MİT raporundan biz şöyle haberdar olduk, sondan bir önceki duruşmada Hanefi Avcı bahsetti bu rapordan ve dedi ki “Dosyaya böyle bir MİT raporu konmuştur, burada da söyleniyor zaten  SDP ile Toplumsal Özgürlük’ün Devrimci Karargah’la hiçbir alakası yoktur” diye Avcı yaptı bu savunmayı. Biz de şaşırdık nereden çıktı bu rapor diye. Bu çok olağanüstü bir durum. Bir MİT raporunun bir dava dosyasına konması Türkiye tarihinde bir ilktir. Böyle bir şey yapıldı. Sonra duruşmadan sonra avukatlar ilgilendi konuyla ve Ağustos ayında yapılan operasyonun davasına konduğunu bu raporun öğrendik. MİT raporunun her sayfasında “gizli” yazıyor ve her sayfanın altında da “bu belge delil olarak kullanılamaz” deniyor. Çünkü MİT raporu bir istihbarat belgesidir.

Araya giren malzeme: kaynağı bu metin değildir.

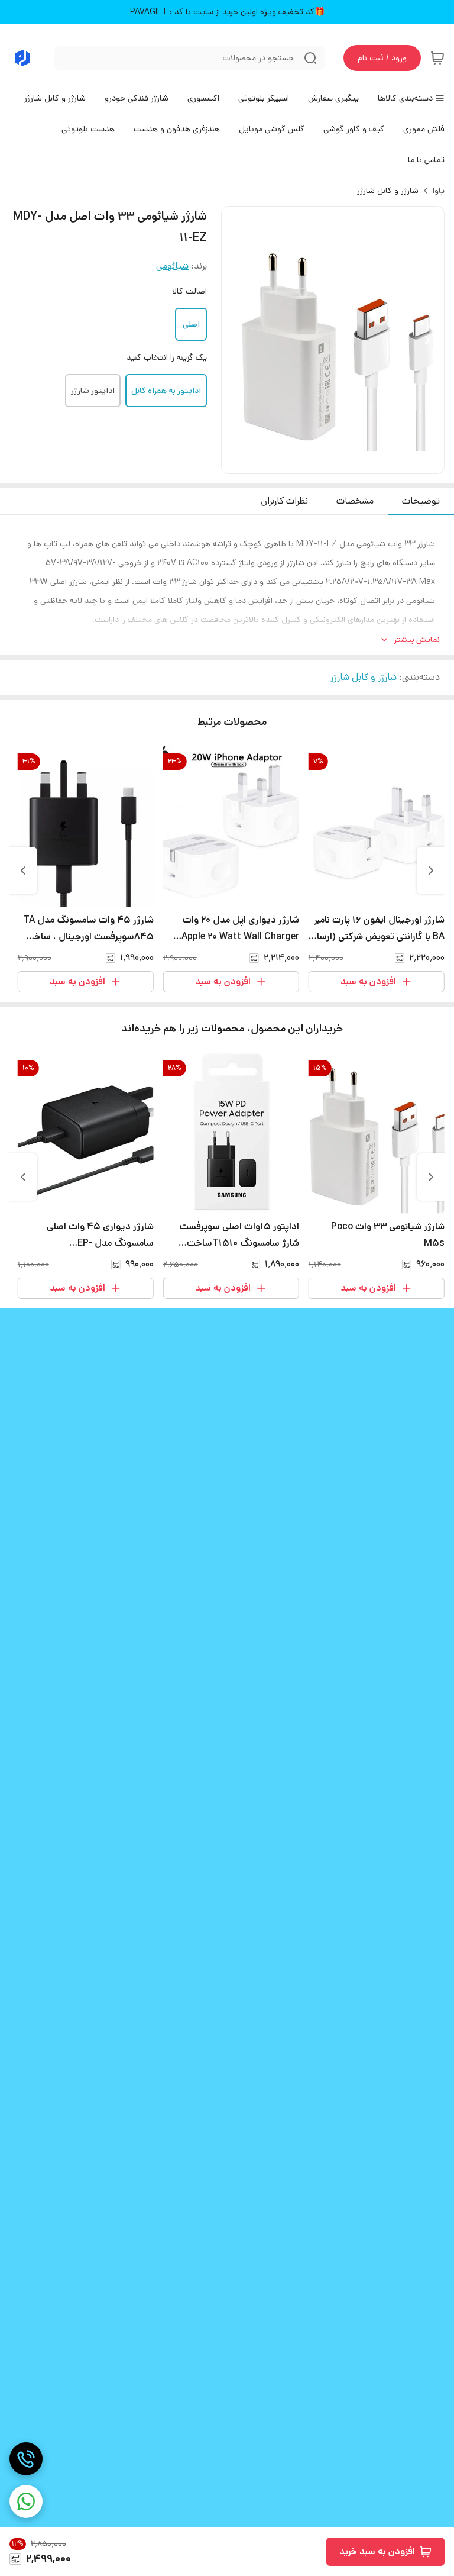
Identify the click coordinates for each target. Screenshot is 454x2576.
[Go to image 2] (337, 461)
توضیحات (421, 501)
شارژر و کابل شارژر (388, 190)
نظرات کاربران (284, 501)
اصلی (191, 324)
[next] (23, 870)
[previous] (431, 870)
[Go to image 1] (347, 461)
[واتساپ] (26, 2501)
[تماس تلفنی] (26, 2458)
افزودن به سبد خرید (377, 2551)
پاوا (439, 190)
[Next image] (427, 340)
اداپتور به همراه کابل (166, 390)
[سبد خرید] (437, 58)
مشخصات (355, 501)
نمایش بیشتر (417, 640)
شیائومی (172, 266)
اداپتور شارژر (93, 390)
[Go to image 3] (323, 461)
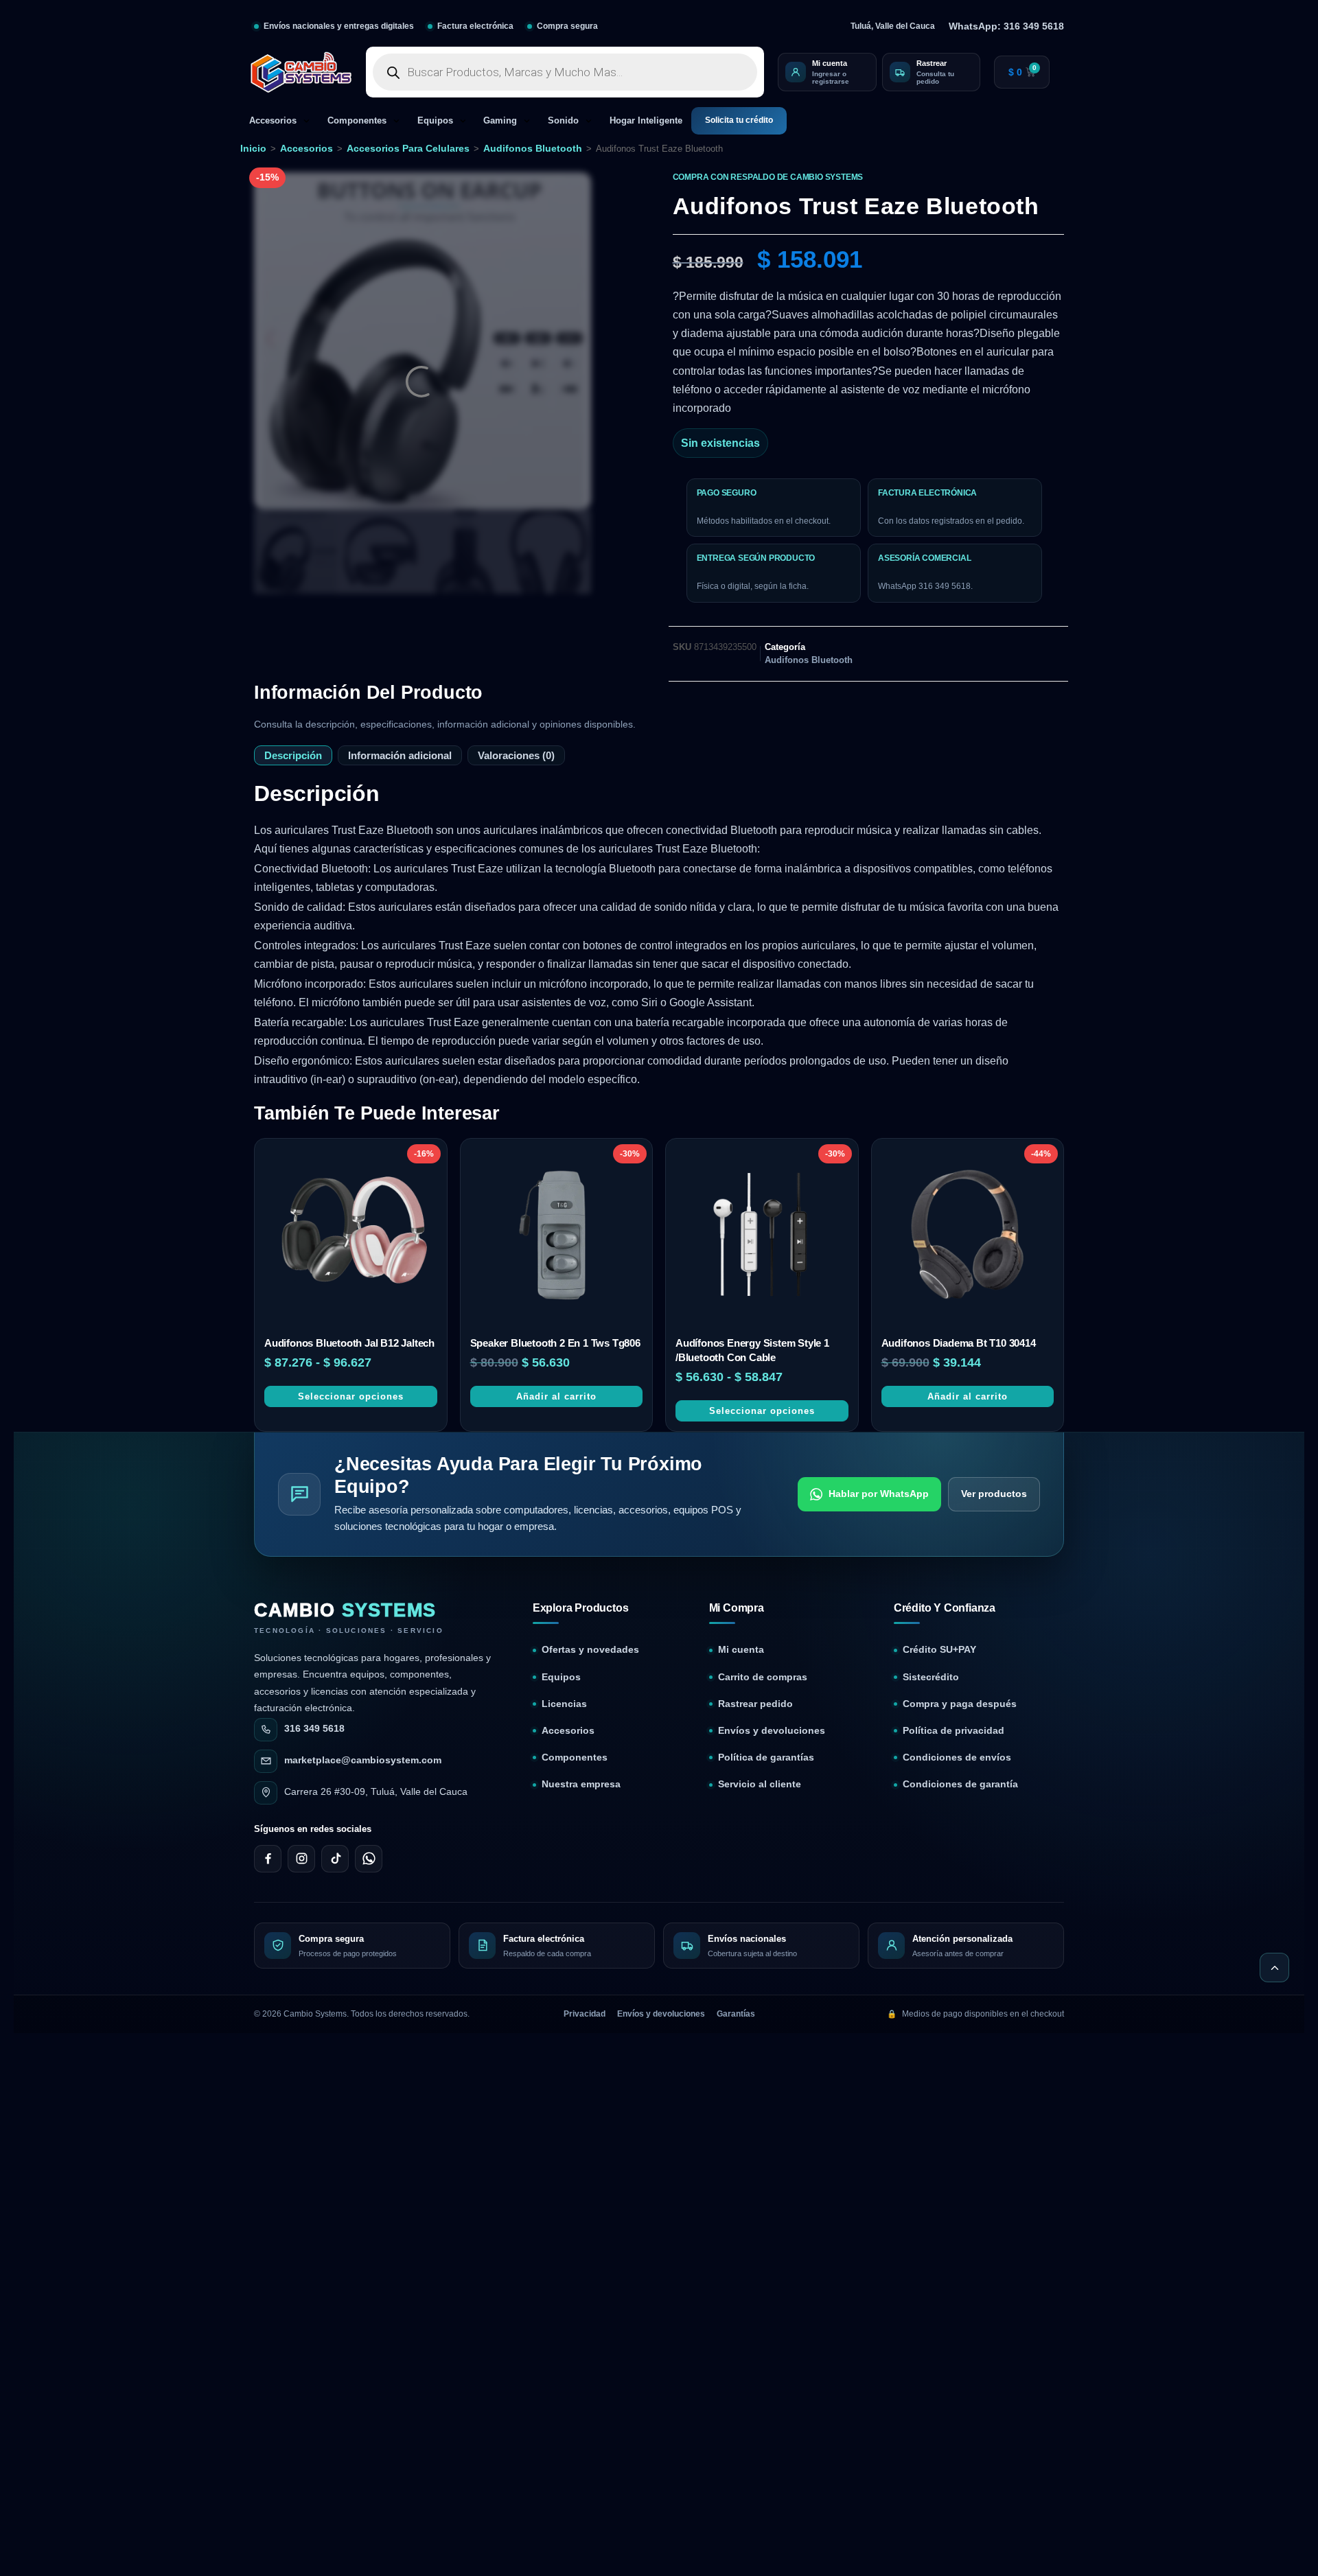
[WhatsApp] (368, 1858)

Devlet sırrı değil midir MİT raporları?
Evet devlet sırrı olması gerekirken dosyaya konulmuş bu MİT raporu. Hatta ikinci defa koydular dosyaya, kasım ayında yapılan operasyonun dava dosyasına da konuldu bu rapor. Bu raporda 100’e yakın insanın ismi geçiyor. Bunlar hakkında hiçbir açıklama yapılmadan 19 kişi kadar Devrimci Karargah üyesi olarak yazılmış ki bir tanesi de ben oluyorum bunlardan, yakında beni de görebilirsiniz dava da... Orada bunlarla ilgili “bu 19 kişiyle ilişkili olanlar” diyor ve 100’e yakın kişinin ismi geçiyor ama ilişki denilenin ne olduğuna dair hiçbir açıklama yok.
Aslında burada Devrimci Karargah davasının maksadı bir kez daha ortaya çıkıyor zaten. O dönem Halkların Demokratik Kongresi kurulmamıştı ama Çatı Partisi Girişimi vardı, Emek Demokrasi ve Özgürlük Bloku oldu ve sonra HDK’ya dönüştü. Bu çalışmalarda yer alan herkesin adı geçiyor MİT raporunda. Bir amaç da bu. Bu davanın bir tarafı sosyalist solu sindirmekse diğer tarafı da HDK’yı hedef almak. Kürt halk hareketiyle Türkiyeli sosyalistlerin, emekçilerin, ezilenlerin bir araya gelmesini, ortak mücadele yürütmesini engellemek istiyor devlet ve bu operasyonu da bu şekilde kullanıyor.  O cephe girişimine katılan tüm siyasi gruplarının temsilcilerinin ismi var. Halbuki üzerinde delil olarak kullanılamayacağı yazıyor. Neden koymuşlar böyle bir raporu dieye düşündük?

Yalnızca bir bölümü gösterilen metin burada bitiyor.